Some people are at their best when they’re miserable. Ryan Adams’s beautiful Heartbreaker album is, I suspect, the product of a great deal of pain, and “Oh My Sweet Carolina” is its perfect, still centre, its faint heartbeat, a song so quiet that you don’t want to breathe throughout its duration. (It helps that Adams got Emmylou Harris, the best harmony vocalist in the history of pop music, to sing with him on it.) On Adams’s next album, Gold, he seems to have cheered up, and though that’s good news for him, it’s bad news for me, just as it was when Edward stopped being miserable. His upbeat songs are fine, but they sound a lot like other people’s upbeat songs (you can hear the cheeriest incarnations of the Stones, Dylan and Van Morrison all over Gold); his blues gave him distinction.
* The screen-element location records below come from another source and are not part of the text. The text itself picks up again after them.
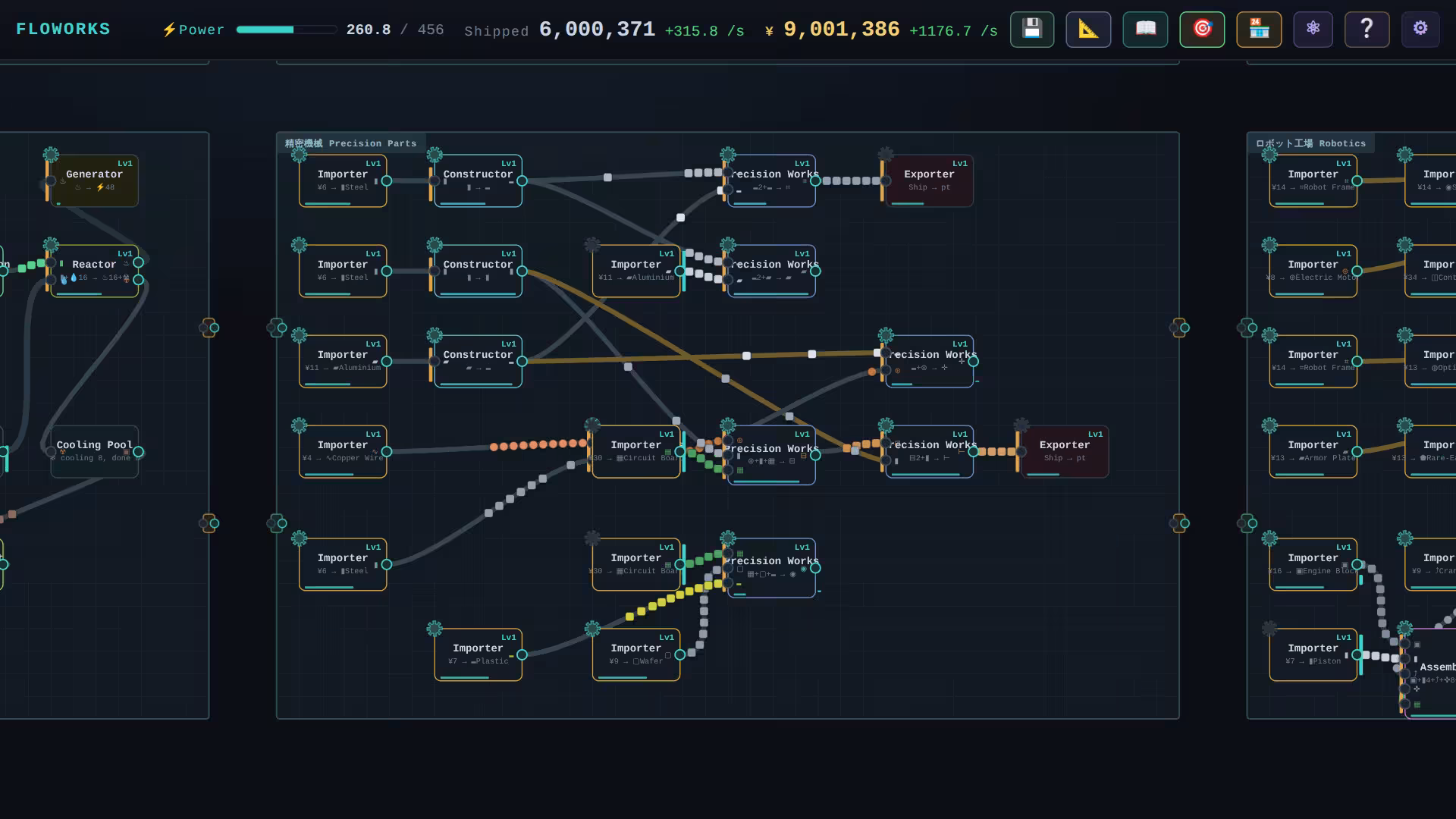The height and width of the screenshot is (819, 1456).
Task: Click the Robotics zone label
Action: pyautogui.click(x=1310, y=143)
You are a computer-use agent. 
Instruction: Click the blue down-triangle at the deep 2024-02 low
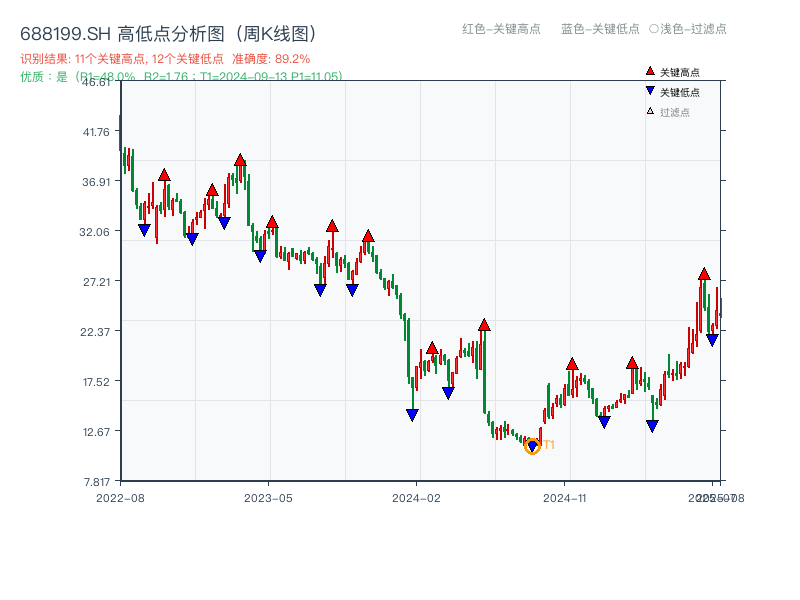point(412,412)
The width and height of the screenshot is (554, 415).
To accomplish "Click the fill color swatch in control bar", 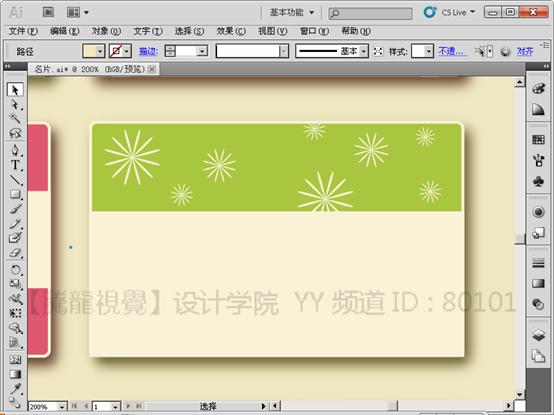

What rights do we have here? Are we entitled to ask other people to be unhappy for our benefit? After all, there are loads of us, and only one of them. And how can you be happy, really, if you are only ordinary in your happiness, but extraordinary in your grief? Is it really worth it? It sounds harsh, I know, but if you are currently romantically involved with someone with a real talent — especially a talent for songwriting — then do us all a favour and dump them. There might be a Heartbreaker — or a Blood On The Tracks or a Layla — in it for all of us. Thanks.